§ **EXCERPTED TEXT**:
- 1982 UK 7-inch vinyl single

Single by Steve Winwood

from the album Talking Back to the Night
- B-side: "Slowdown Sundown"
- Released: October 1982
- Recorded: 1981
- Studio: Netherturkdonic, Gloucestershire, England
- Genre: Synth-pop
- Length: 4:05
- Label: Island
- Songwriters: Steve Winwood; Will Jennings;
- Producer: Steve Winwood

Steve Winwood singles chronology
| "Still in the Game" (1982) | "Valerie" (1982) | "Talking Back to the Night" (1982) |

Music video
- "Valerie" on YouTube

= Valerie (Steve Winwood song) =

1982 single by Steve Winwood

"Valerie" is a song written by English musician and songwriter Steve Winwood and Will Jennings, and originally recorded by Winwood for his third solo album, Talking Back to the Night (1982).

==Background==
The song deals with a man reminiscing about a lost love he hopes to find again someday. In an interview with Songfacts, Will Jennings said: "Valerie is a real person, whose identity I will not reveal. She was almost at the top of the world in her profession and let it slip away from her. She was a dear friend and this was my tribute to her." It has been alleged, however, that he was thinking about singer Valerie Carter.

§ **REQUIRED WORK**:
1: From the article on the song "Valerie," copy the passage from "Steve Winwood singles" to "singer Valerie Carter." word for word.
2: Answer these from the article on the song "Valerie":
(a) What is the B-side of the single?
(b) In what month and year was the single released?
(c) According to Will Jennings, what was Valerie to him?
3: List every Steve Winwood single named in the singles chronology of the article on the song "Valerie."

§ **LISTED RECORDS**:
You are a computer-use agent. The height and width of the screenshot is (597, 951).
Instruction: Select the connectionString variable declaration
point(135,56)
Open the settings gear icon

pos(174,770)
* * *
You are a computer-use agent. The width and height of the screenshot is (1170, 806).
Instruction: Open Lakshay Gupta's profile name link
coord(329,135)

§ **SOLUTIONS TO THE TASKS**:
1:
Steve Winwood singles chronology
| "Still in the Game" (1982) | "Valerie" (1982) | "Talking Back to the Night" (1982) |

Music video
- "Valerie" on YouTube

= Valerie (Steve Winwood song) =

1982 single by Steve Winwood

"Valerie" is a song written by English musician and songwriter Steve Winwood and Will Jennings, and originally recorded by Winwood for his third solo album, Talking Back to the Night (1982).

==Background==
The song deals with a man reminiscing about a lost love he hopes to find again someday. In an interview with Songfacts, Will Jennings said: "Valerie is a real person, whose identity I will not reveal. She was almost at the top of the world in her profession and let it slip away from her. She was a dear friend and this was my tribute to her." It has been alleged, however, that he was thinking about singer Valerie Carter.

2:
(a) "Slowdown Sundown"
(b) October 1982
(c) A dear friend

3:
"Still in the Game" (1982)
"Valerie" (1982)
"Talking Back to the Night" (1982)